Cet état de pauvreté ne leur permet pas d’avoir une activité économique leur permettant de mieux vivre et de participer au développement de la société. Alors que les femmes dans leur ensemble n’ont pas encore obtenu l’égalité en matière de participation à la vie politique, celles qui se trouvent en situation de pauvreté sont encore plus marginalisées.
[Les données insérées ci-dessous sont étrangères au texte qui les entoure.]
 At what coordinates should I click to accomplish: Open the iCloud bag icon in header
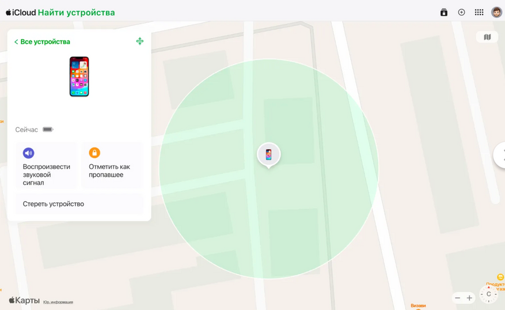444,12
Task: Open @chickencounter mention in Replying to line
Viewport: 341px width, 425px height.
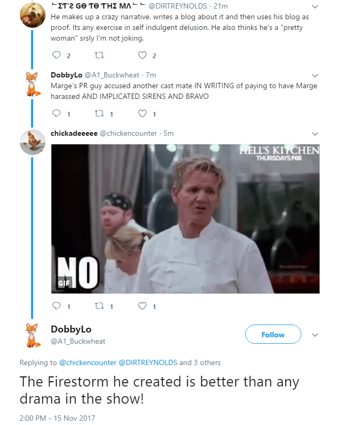Action: (88, 362)
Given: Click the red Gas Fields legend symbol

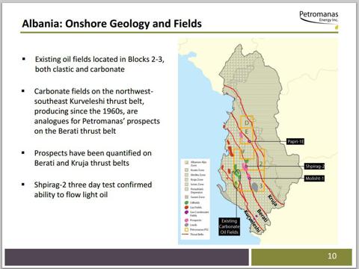Looking at the screenshot, I should (186, 207).
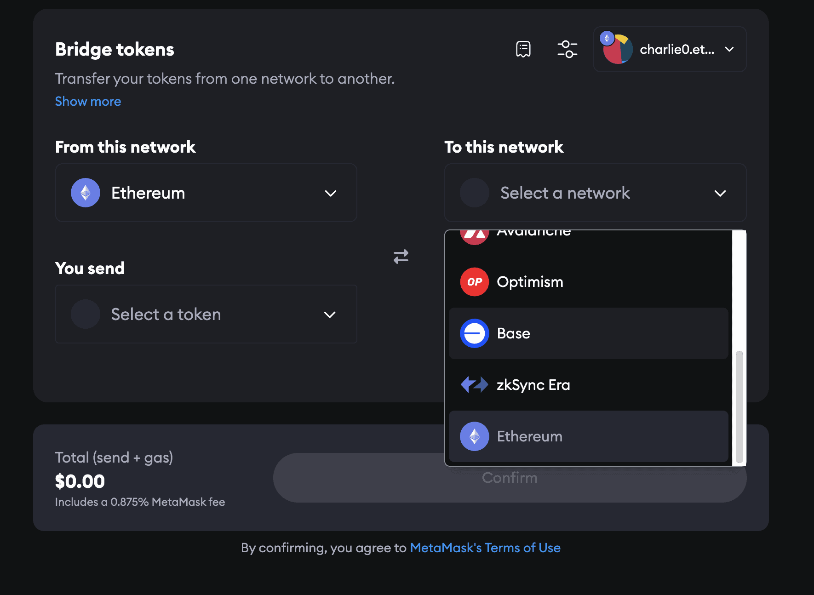
Task: Click the Show more link
Action: click(88, 101)
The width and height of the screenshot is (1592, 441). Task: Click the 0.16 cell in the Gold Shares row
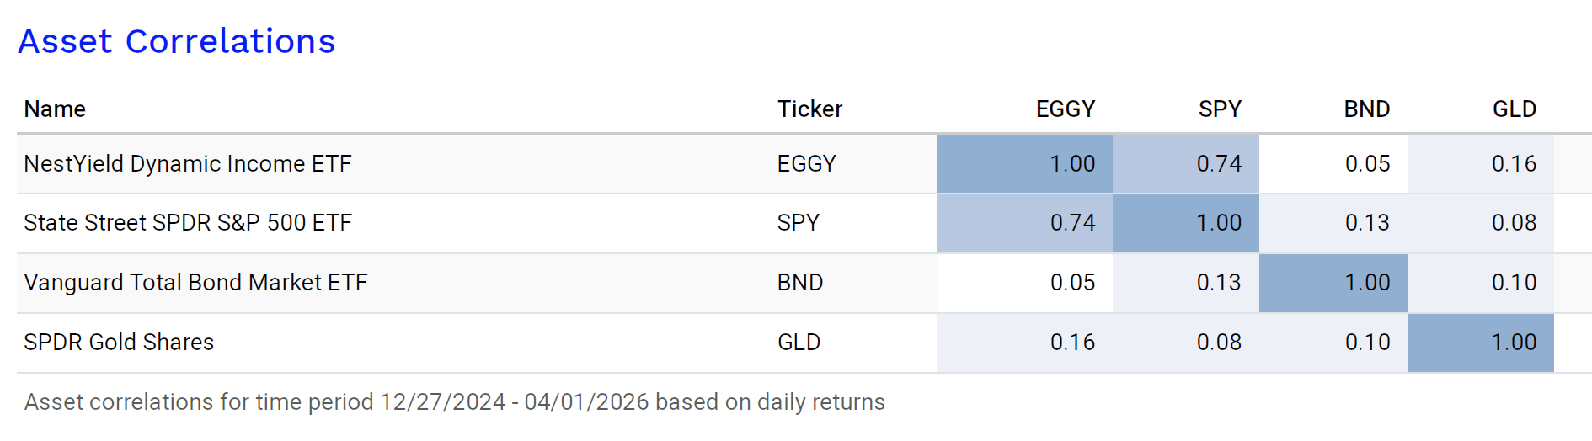1072,342
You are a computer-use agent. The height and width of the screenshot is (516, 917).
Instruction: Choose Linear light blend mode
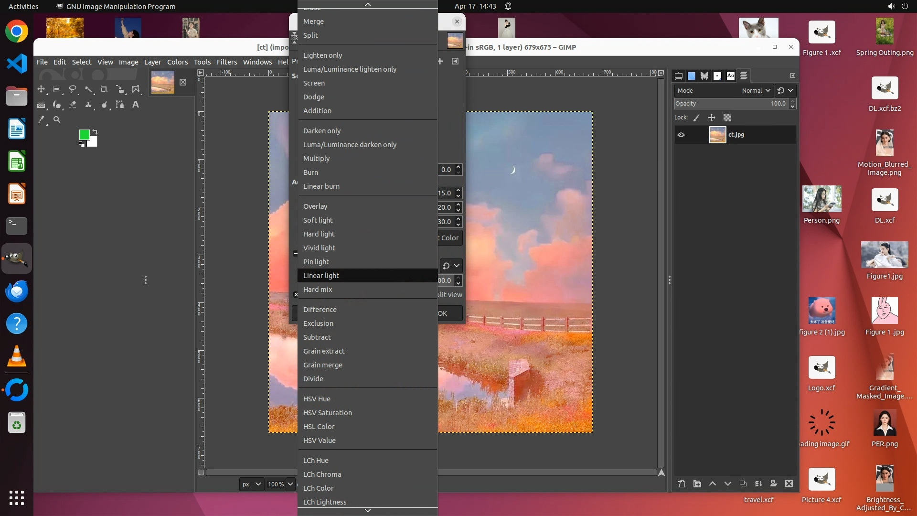tap(321, 276)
Leur voix est rarement entendue.

 

La Déclaration et le Programme d’action de Beijing, adoptés en 1995 par 189 États membres, reflètent l’urgence suscitée par la situation des femmes et par la pauvreté en en faisant le premier des 12 domaines de préoccupations majeures. Même si des progrès ont été accomplis il reste encore beaucoup à faire. Le respect des droits des femmes est un enjeu majeur pour vaincre la pauvreté et favoriser un développement économique profitable à tous.